Again a bit verbose and tedious. It also suffers from the disadvantage of needing to keep the Union of currencies in line with the list of details.

This could also be done using a module to hold a function with AllDetails.

Pros and Cons

The advantages of making this adjustment to F# are that modeling complex static data in a typesafe way becomes very straight forward. See the example modeling Countries and Currencies above. Also see the examples of modeling the same domain with the current language definition.

The disadvantages of making this adjustment to F# are ...

Extra information

Estimated cost (XS, S, M, L, XL, XXL): no clue

Related suggestions: https://github.com/fsharp/fslang-suggestions/issues/564, https://github.com/fsharp/fslang-suggestions/issues/558

Affidavit (please submit!)

Please tick this by placing a cross in the box:

  • [x] This is not a question (e.g. like one you might ask on stackoverflow) and I have searched stackoverflow for discussions of this issue
  • [x] I have searched both open and closed suggestions on this site and believe this is not a duplicate
  • [x] This is not something which has obviously "already been decided" in previous versions of F#. If you're questioning a fundamental design decision that has obviously already been taken (e.g. "Make F# untyped") then please don't submit it.

Please tick all that apply:

  • [x] This is not a breaking change to the F# language design (a least not as far as I can tell, which is not far)
  • [x] I or my company would be willing to help implement and/or test this (though my skills are limited)

## DATA
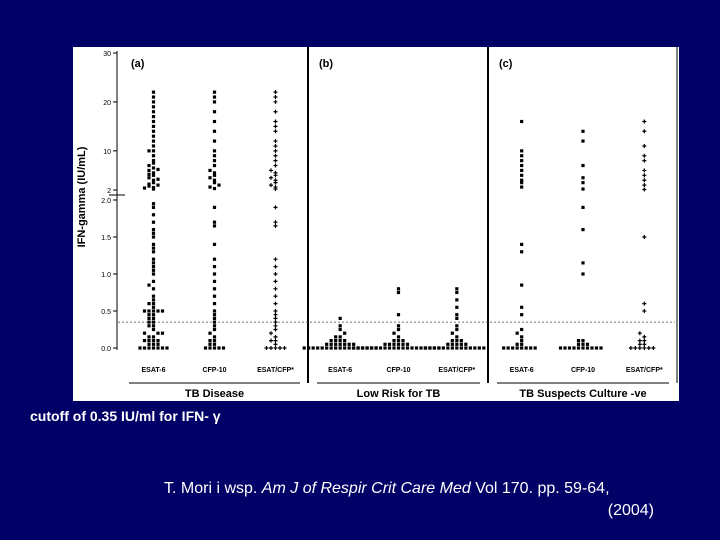  What do you see at coordinates (126, 416) in the screenshot?
I see `cutoff-note: cutoff of 0.35 IU/ml for IFN- γ` at bounding box center [126, 416].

## JOB
Print everything in the F# suggestion text from "Affidavit (please submit!)" down to "don't submit it.", word for word. The data has no connection to the F# suggestion text.

## OUTPUT FOR THIS TASK
Affidavit (please submit!)

Please tick this by placing a cross in the box:

  • [x] This is not a question (e.g. like one you might ask on stackoverflow) and I have searched stackoverflow for discussions of this issue
  • [x] I have searched both open and closed suggestions on this site and believe this is not a duplicate
  • [x] This is not something which has obviously "already been decided" in previous versions of F#. If you're questioning a fundamental design decision that has obviously already been taken (e.g. "Make F# untyped") then please don't submit it.